The fire, which is only 5 percent contained, was not as intense early on Wednesday but would likely build up again as the temperature rises during the day, Deyerberg said.
Officials were assessing damage a day after wind-driven flames swept over containment lines into Colorado Springs, burning down an unknown number of homes on its outskirts as authorities hurried to evacuate residents.
"This area that we're in is extremely dense," Colorado Springs Fire Department spokeswoman Sunny Smaldino told CNN on Wednesday. "It's one of our worst scenarios in our city to have that many homes affected."
A spot fire touched a vacant, southwest corner of the grounds of the Air Force Academy, which continues to operate but is closed to visitors, fire officials said.
No serious injuries from the Waldo Fire were reported as of Wednesday morning, Deyerberg said.
Colorado Governor John Hickenlooper flew into the city on Tuesday night by helicopter to meet with fire commanders and tour the fire zone. He noted that the blaze was one of at least a dozen burning throughout the state. Colorado wildfires have killed four people this year.

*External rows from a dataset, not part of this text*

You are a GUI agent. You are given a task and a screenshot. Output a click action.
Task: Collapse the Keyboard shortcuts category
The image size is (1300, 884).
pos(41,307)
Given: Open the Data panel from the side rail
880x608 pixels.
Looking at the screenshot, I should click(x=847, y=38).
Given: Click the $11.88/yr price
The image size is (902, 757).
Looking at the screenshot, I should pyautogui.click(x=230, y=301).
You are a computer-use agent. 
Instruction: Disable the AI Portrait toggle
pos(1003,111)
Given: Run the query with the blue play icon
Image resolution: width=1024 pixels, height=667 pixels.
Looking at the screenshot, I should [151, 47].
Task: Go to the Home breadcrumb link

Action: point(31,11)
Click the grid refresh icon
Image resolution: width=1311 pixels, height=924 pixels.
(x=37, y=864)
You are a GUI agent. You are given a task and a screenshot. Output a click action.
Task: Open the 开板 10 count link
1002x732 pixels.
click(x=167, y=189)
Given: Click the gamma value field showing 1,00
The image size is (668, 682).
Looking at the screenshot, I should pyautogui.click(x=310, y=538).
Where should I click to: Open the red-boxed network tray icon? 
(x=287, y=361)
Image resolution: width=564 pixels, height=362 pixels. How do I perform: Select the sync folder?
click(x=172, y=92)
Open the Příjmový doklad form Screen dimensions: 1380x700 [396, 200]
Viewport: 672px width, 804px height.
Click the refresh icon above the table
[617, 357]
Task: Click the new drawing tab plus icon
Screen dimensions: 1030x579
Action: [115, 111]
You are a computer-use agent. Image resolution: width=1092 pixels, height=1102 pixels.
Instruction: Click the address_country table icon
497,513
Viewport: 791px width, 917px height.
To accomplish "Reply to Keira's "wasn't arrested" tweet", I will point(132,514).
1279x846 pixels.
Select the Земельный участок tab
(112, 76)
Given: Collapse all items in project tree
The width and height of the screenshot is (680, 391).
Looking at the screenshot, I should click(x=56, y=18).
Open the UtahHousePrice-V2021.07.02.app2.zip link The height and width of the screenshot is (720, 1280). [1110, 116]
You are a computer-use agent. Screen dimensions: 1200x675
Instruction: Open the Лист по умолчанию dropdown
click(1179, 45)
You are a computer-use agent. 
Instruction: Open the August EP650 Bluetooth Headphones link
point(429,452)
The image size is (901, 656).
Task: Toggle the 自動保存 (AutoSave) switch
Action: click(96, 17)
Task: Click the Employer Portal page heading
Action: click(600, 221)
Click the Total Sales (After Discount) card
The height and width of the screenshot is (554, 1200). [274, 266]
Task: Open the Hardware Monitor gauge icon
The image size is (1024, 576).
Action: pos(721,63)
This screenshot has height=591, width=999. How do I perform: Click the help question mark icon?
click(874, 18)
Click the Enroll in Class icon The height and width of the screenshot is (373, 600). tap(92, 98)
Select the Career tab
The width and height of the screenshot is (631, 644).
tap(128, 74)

"This is the worst fire season in the history of Colorado," Hickenlooper said during an impromptu news conference, adding that from the air he saw many homes destroyed in a glowing landscape that looked surreal.
El Paso County Sheriff Terry Maketa said 32,000 people had been evacuated, and an Air Force Academy spokesman said the evacuation zone included two communities of single-family homes on academy grounds housing civilian and military personnel and their families.
COLUMN OF EVACUEE VEHICLES LEAVE CITY
Columns of vehicles carrying evacuees and hastily packed belongings stretched bumper-to-bumper for miles on Tuesday, crawling slowly southward out of town along Interstate 25.
Closer to the blaze, which has been fanned by winds blowing into the southern Rockies from the prairies to the east, trees were visibly twisting from the heat of the flames.
Hickenlooper said he was consulting with Pentagon officials. The Air Force Academy issued a statement saying the military was preparing to dispatch up to 25 more helicopters to join the firefighting effort.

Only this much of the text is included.